Mention Maine to anyone from out of state, and they usually free-associate lighthouses and shellfish. The state’s most famous fishery, lobster, brought $533 million into the state in 2016, all harvested from the cold, rocky waters of the Gulf of Maine.
“Maine coastal communities rely heavily on the Gulf of Maine as an economic driver, for recreation, and just as a way of life,” says the Gulf of Maine Research Institute’s LabVenture! Program Manager Meredyth Eufemia Sullivan — all reasons why it’s a critical ecosystem for kids in Maine to learn about.
Fortunately, there’s Gulf of Maine Research Institute’s LabVenture! experience, a hands-on science education program that brings students from across the state to Portland to learn about the Gulf. Since 2005, this innovative science education program has drawn an average of over ten thousand fifth and sixth graders per year, with $2,850,000 in funding from Poland Spring® Brand Natural Spring Water since the program opened its doors.
Kids go to Gulf of Maine Research Institute’s cutting-edge learning center to witness firsthand their many connections to the Gulf of Maine and its fisheries. Sullivan says of the program, “We try to make sure they understand their connection to the Gulf of Maine so they can make informed decisions about how they would like to behave in their community… We like to highlight the path the water in their watershed takes from their homes, their towns, their schoolyards to get to the Gulf of Maine.”

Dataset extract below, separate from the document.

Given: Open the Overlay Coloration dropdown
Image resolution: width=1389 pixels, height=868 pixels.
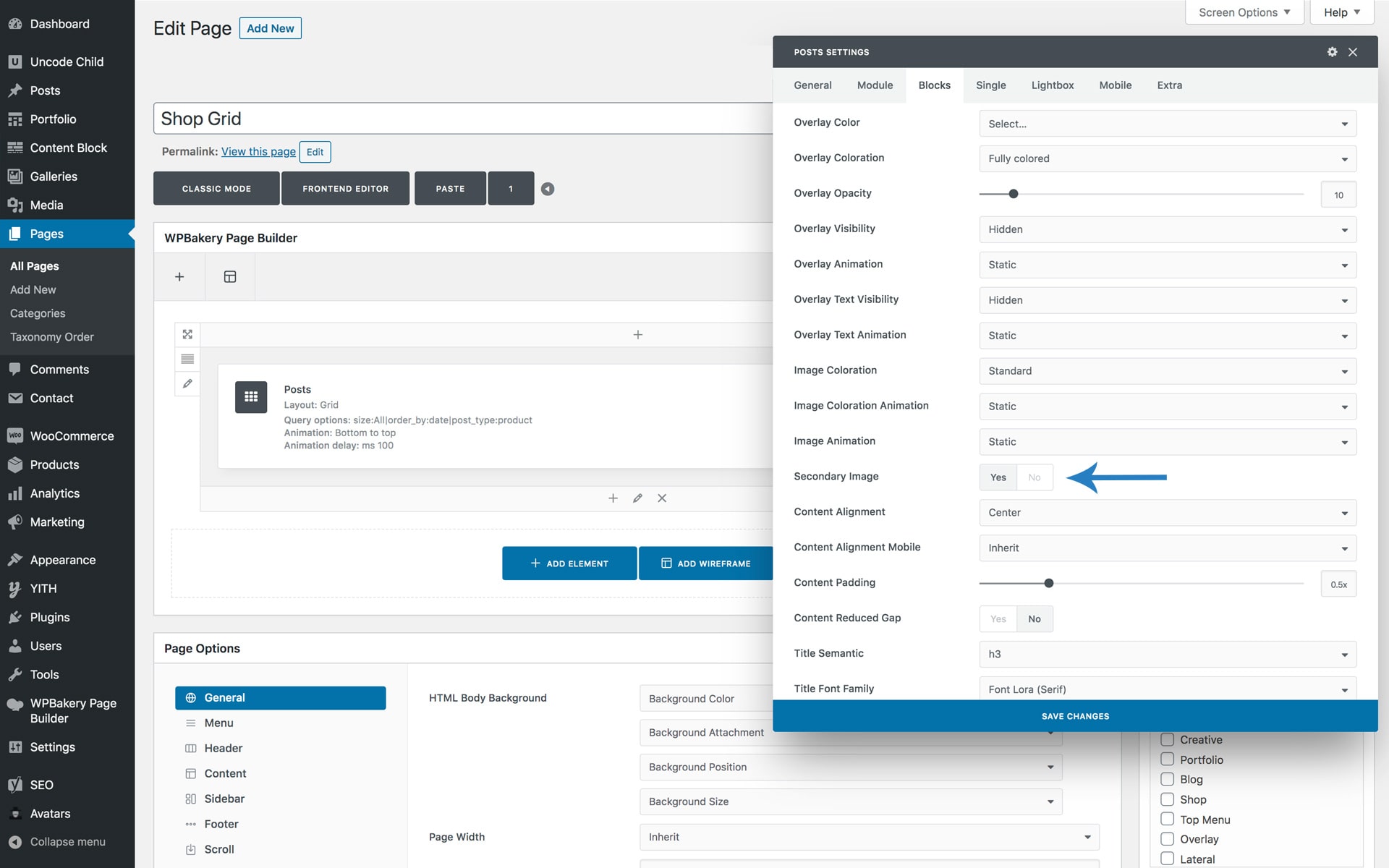Looking at the screenshot, I should pyautogui.click(x=1167, y=158).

In practice, that means learning about the water cycle, but it also means handling live lobster (sometimes for the first time in their lives), and observing plankton that Gulf of Maine Research Institute staff take from the ocean the morning before each new group of students arrives.

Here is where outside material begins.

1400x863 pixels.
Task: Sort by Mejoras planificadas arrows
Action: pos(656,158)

When asked why the Poland Spring® Brand saw LabVenture! as a priority, community relations manager Heather Printup says, “Statistically, we see that this age is when kids start to develop their science and math skills, and if they don’t develop it then, they may be less interested in it moving forward.”
Since students come to Portland for the fishery and biology-focused program from the coast, too, many attendees have done plenty of fishing already, but teacher Marci Train from Long Island School on Casco Bay says even her students whose parents fish for a living have a lot to learn from LabVenture!: “A lot of my students already have their own licenses and [lobster] traps, but they don’t always think about groundfish, for example, or about how fishermen work together with scientists to make better decisions for the fishing industry or the ecosystem.”
Showing youngsters how Maine fisheries are in continuous dialogue with scientists is part of LabVenture!’s approach because Gulf of Maine Research Institute does this work themselves, providing an essential conduit between fishermen and marine biologists when they’re not educating kids.
The program is having an impact – on average, a stunning 68% of all students in Maine attend the program before they reach 7th grade, and according to impact reports, they feel more confident with science after attending the one-day program – 93% said the program helped them like science more and changed their view of what scientists do.
Living near one of the bodies of water most affected by climate change, today’s students in Maine may become the next generation of ocean stewards and also, Gulf of Maine Research Institute hopes, those fishermen’s scientist advisors. Sullivan says, “We know the Gulf is changing… and we’re optimistic that as we train students to help expose them to science and be trained in science, they’re going to be better prepared to answer questions about how the Gulf will change in the future.”